### What you are asked to do
Give back every record below precisely as written.

### Records to process
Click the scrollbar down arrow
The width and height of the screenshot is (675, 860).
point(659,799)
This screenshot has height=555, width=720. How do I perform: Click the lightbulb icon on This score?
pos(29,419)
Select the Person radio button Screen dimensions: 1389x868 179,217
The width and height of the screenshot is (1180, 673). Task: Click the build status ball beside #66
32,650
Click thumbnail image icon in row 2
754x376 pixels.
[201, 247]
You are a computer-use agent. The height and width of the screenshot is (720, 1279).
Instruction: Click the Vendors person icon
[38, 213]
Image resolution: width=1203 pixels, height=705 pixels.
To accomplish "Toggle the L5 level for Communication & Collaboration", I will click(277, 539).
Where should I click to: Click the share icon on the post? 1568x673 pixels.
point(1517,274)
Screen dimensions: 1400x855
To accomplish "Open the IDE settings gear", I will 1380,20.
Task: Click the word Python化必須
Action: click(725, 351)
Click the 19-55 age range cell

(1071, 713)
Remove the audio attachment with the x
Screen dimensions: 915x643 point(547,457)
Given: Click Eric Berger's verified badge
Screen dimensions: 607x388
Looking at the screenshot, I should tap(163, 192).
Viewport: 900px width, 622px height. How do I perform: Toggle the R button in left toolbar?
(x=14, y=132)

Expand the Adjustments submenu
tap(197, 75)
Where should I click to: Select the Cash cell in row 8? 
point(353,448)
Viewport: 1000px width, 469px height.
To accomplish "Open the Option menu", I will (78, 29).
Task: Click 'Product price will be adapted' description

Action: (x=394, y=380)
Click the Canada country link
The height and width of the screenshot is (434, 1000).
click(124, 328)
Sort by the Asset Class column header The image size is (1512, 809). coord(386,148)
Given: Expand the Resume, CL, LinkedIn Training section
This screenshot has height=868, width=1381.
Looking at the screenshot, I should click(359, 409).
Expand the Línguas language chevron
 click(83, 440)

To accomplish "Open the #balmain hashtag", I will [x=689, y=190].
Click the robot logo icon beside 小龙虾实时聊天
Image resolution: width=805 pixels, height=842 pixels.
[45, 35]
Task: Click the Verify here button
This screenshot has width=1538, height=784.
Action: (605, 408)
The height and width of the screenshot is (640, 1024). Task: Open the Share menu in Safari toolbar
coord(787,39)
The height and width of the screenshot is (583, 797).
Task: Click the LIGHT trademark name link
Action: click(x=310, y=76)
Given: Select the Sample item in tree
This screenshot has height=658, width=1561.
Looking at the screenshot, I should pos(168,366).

### Worked solution
Click the scrollbar down arrow
The width and height of the screenshot is (675, 860).
point(659,799)
This screenshot has height=555, width=720. How do I perform: Click the lightbulb icon on This score?
pos(29,419)
Select the Person radio button Screen dimensions: 1389x868 179,217
The width and height of the screenshot is (1180, 673). Task: Click the build status ball beside #66
32,650
Click thumbnail image icon in row 2
754x376 pixels.
[201, 247]
You are a computer-use agent. The height and width of the screenshot is (720, 1279).
Instruction: Click the Vendors person icon
[38, 213]
Image resolution: width=1203 pixels, height=705 pixels.
To accomplish "Toggle the L5 level for Communication & Collaboration", I will click(277, 539).
Where should I click to: Click the share icon on the post? 1568x673 pixels.
point(1517,274)
Screen dimensions: 1400x855
To accomplish "Open the IDE settings gear", I will 1380,20.
Task: Click the word Python化必須
Action: click(725, 351)
Click the 19-55 age range cell

(1071, 713)
Remove the audio attachment with the x
Screen dimensions: 915x643 point(547,457)
Given: Click Eric Berger's verified badge
Screen dimensions: 607x388
Looking at the screenshot, I should tap(163, 192).
Viewport: 900px width, 622px height. How do I perform: Toggle the R button in left toolbar?
(x=14, y=132)

Expand the Adjustments submenu
tap(197, 75)
Where should I click to: Select the Cash cell in row 8? 
point(353,448)
Viewport: 1000px width, 469px height.
To accomplish "Open the Option menu", I will (78, 29).
Task: Click 'Product price will be adapted' description

Action: (x=394, y=380)
Click the Canada country link
The height and width of the screenshot is (434, 1000).
click(124, 328)
Sort by the Asset Class column header The image size is (1512, 809). coord(386,148)
Given: Expand the Resume, CL, LinkedIn Training section
This screenshot has height=868, width=1381.
Looking at the screenshot, I should click(359, 409).
Expand the Línguas language chevron
 click(83, 440)

To accomplish "Open the #balmain hashtag", I will [x=689, y=190].
Click the robot logo icon beside 小龙虾实时聊天
Image resolution: width=805 pixels, height=842 pixels.
[45, 35]
Task: Click the Verify here button
This screenshot has width=1538, height=784.
Action: (605, 408)
The height and width of the screenshot is (640, 1024). Task: Open the Share menu in Safari toolbar
coord(787,39)
The height and width of the screenshot is (583, 797).
Task: Click the LIGHT trademark name link
Action: click(x=310, y=76)
Given: Select the Sample item in tree
This screenshot has height=658, width=1561.
Looking at the screenshot, I should pos(168,366).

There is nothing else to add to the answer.